Proud to share the final research output from my career at La Trobe University, the co-authored article “Towards an interdisciplinary agenda for teaching in the climate crisis: reflections from the humanities and social sciences” published in the journal Environmental Education Research.
This article is a collaboration of ten academic colleagues—Steph Houghton, Jillian Garvey, Liz Conor, Brooke Wilmsen, Julia Dehm, Ruth Gamble, Katie Holmes, Jacqueline Millner, Keir Strickland and myself—reflecting on our teaching of subjects related to climate change and the environment in disciplines within social sciences and the humanities. My contribution to the work centres on my subjects International Politics of Climate Change and Global Environmental Politics.

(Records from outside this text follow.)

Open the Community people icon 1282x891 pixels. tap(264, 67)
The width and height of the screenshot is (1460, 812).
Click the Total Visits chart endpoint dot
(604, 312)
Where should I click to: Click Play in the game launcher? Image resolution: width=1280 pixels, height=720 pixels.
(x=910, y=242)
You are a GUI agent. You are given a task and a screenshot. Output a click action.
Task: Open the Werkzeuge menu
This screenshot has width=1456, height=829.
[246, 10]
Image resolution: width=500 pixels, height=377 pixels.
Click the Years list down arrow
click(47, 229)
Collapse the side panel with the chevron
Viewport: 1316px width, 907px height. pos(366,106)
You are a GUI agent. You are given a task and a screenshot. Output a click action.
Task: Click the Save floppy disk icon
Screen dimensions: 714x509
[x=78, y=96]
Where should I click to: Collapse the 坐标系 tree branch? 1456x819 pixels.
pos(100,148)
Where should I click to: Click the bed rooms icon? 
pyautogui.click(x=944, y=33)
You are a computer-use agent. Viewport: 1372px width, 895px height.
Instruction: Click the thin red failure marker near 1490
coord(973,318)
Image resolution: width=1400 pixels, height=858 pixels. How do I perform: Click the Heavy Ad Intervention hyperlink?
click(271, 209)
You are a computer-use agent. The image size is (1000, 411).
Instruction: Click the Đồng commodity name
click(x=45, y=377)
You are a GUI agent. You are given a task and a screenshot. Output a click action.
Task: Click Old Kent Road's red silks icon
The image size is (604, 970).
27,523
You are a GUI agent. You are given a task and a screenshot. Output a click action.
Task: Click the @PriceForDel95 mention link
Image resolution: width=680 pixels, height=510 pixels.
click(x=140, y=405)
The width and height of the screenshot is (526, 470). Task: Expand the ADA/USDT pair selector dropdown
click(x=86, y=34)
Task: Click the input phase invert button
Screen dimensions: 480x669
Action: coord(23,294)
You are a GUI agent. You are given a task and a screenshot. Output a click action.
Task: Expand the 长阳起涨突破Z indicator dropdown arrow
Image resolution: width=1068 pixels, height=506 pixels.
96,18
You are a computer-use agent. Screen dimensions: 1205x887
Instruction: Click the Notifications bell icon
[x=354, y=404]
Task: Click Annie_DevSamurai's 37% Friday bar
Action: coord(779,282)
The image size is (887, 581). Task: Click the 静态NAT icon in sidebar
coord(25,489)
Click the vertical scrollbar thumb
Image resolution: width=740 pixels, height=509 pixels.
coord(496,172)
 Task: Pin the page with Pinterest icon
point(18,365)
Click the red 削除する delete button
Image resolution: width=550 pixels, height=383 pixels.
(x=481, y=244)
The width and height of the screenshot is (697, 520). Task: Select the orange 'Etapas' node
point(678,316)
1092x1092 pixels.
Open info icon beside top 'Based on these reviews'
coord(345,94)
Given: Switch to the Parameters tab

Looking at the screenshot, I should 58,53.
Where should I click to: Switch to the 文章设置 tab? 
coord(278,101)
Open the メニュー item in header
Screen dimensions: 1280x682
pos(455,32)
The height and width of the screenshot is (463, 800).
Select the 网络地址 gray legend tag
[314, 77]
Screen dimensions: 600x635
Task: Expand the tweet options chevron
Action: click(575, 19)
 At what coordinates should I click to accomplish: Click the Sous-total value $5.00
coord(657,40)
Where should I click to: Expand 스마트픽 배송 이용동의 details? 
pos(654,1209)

Abstract: The current anthropogenic climate crisis presents unique challenges to the higher education classroom. Pedagogy in the context of climate change must be attuned to complex and varied student experiences that can contend with feelings of anxiety, disconnection, distress and hopelessness. As educators and researchers, we collate our pedagogical approaches in the humanities and social sciences to progress ongoing discussions about climate pedagogy and highlight possibilities for action from Australia. Drawing on the inherent interconnectedness of our disciplines, we offer an interdisciplinary agenda for teaching in the climate crisis that is attuned to framing, positionality and reflexivity; multiple temporal and spatial scales; other ways of living and knowing; and creative action and activism to cultivate an affective classroom.